USDA's and the Department of the Interior's Fiscal Year 2013 budgets include a total of $7.5 million of funding for improving hunter access to existing public lands. This new funding is the one of the top priorities for the Boone and Crockett Club and other hunting organizations. The $7.5 million, once it is appropriated, allows the U.S. Forest Service and BLM to acquire rights of way and other land interests from willing-seller landowners to open access to existing federal lands for hunting and fishing where it is closed or significantly restricted.
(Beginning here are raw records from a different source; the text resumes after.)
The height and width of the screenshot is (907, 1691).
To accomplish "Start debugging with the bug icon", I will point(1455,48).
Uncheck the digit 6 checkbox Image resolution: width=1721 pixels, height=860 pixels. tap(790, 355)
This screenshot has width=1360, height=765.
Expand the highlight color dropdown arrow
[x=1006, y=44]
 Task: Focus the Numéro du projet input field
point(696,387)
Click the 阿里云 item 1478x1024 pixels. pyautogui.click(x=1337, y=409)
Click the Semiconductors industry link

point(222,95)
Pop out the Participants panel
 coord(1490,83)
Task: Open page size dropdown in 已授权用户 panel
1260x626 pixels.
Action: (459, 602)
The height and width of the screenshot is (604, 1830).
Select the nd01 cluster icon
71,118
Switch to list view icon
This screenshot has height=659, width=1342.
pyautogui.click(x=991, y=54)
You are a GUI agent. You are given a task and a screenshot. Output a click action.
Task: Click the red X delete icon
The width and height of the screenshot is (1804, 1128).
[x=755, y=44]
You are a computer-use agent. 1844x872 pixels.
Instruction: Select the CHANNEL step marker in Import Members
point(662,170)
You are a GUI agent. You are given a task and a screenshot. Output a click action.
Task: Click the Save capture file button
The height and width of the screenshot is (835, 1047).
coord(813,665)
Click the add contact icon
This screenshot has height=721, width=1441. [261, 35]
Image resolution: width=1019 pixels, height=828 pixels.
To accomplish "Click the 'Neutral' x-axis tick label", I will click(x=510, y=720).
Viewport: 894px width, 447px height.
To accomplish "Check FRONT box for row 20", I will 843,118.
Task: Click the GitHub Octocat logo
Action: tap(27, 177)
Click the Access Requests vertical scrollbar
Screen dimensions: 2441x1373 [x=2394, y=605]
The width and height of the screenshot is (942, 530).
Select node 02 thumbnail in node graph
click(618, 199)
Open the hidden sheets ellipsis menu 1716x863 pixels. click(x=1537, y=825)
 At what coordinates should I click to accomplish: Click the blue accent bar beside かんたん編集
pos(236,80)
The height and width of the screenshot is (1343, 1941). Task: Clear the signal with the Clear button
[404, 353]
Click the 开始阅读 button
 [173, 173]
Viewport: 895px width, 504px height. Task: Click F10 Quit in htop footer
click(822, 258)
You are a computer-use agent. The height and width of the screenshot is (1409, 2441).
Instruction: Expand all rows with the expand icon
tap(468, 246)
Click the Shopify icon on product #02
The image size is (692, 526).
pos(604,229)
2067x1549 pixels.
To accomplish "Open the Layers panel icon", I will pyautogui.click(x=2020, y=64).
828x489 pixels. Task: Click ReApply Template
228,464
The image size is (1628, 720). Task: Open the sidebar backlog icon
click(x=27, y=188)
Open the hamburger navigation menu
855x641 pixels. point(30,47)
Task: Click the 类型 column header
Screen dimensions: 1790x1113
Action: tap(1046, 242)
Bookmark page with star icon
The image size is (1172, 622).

"Sportsmen and women want the Forest Service and BLM to provide better access to our national forests and BLM lands for hunting and fishing. This new federal budget tackles this problem head on with this bill," said Ben Wallace, President of the Boone and Crockett Club.
Additionally, Wallace praised Interior Secretary Ken Salazar and USDA Secretary Tom Vilsack for "their deep commitment to enhancing hunting opportunities on our public lands."
For the 32 million American hunters, anglers and recreational shooters, federal public lands are an increasingly vital to their participation in outdoor sports. Nearly half of all hunters, for example, conduct a portion of their hunting activity on public lands. Reduced access is cited as a primary reason that hunters, anglers and target shooters stop participating in these traditional sports. A 2004 report to the U.S. House Committee On Appropriations concluded that more than 35 million acres of U.S. Bureau of Land Management and U.S. Forest Service land have inadequate access. Specifically, nearly 2 million acres (or 10 percent) of USFS lands in Montana and 8.4 million acres (or 29 percent) of BLM lands in the Montana/Dakota’s region were identified as having inadequate access.
Sportsmen and women make important contributions to both wildlife conservation and the nation's economy. The hunting and shooting sports industries create over 160,000 full-time jobs nationwide, generating an economic benefit of over $20 billion annually.